** What is required **
From the line that contains "Comarca de Arzúa (153, 54)" to the final line of the entries below, write out every line exactly as it appears, and nothing else.

** Records for this task **
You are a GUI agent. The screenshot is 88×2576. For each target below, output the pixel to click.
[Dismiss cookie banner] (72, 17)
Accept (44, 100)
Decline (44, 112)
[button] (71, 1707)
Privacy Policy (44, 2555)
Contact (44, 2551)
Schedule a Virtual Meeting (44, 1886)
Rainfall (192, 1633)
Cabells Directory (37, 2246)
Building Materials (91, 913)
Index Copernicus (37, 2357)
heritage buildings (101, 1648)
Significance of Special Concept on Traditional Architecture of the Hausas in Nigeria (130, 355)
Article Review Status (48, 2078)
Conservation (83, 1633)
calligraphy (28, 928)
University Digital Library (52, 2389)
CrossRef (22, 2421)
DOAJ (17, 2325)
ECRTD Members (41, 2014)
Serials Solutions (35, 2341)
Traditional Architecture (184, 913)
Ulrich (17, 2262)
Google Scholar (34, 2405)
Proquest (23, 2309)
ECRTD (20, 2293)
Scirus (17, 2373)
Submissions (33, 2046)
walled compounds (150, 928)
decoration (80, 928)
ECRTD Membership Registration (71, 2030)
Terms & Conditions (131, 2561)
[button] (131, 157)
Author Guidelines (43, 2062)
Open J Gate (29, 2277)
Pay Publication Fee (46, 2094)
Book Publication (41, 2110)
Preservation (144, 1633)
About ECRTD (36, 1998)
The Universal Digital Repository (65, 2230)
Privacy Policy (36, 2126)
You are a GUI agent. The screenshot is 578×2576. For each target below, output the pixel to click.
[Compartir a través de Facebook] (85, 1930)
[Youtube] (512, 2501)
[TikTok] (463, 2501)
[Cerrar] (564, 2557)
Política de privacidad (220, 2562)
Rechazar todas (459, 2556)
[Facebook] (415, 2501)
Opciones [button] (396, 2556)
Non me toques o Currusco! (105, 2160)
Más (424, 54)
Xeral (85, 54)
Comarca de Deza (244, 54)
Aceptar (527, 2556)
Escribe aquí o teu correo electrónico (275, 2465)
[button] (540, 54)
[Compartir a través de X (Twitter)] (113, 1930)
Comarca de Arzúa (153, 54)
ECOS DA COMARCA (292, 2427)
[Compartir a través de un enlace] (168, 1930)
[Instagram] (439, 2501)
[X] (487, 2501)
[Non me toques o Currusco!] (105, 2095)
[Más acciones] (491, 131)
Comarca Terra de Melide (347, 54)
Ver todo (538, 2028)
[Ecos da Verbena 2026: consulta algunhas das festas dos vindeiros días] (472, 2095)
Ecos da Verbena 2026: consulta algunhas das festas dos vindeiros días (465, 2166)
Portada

** Result **
Comarca de Arzúa (153, 54)
ECOS DA COMARCA (292, 2427)
[Compartir a través de un enlace] (168, 1930)
[Instagram] (439, 2501)
[X] (487, 2501)
[Non me toques o Currusco!] (105, 2095)
[Más acciones] (491, 131)
Comarca Terra de Melide (347, 54)
Ver todo (538, 2028)
[Ecos da Verbena 2026: consulta algunhas das festas dos vindeiros días] (472, 2095)
Ecos da Verbena 2026: consulta algunhas das festas dos vindeiros días (465, 2166)
Portada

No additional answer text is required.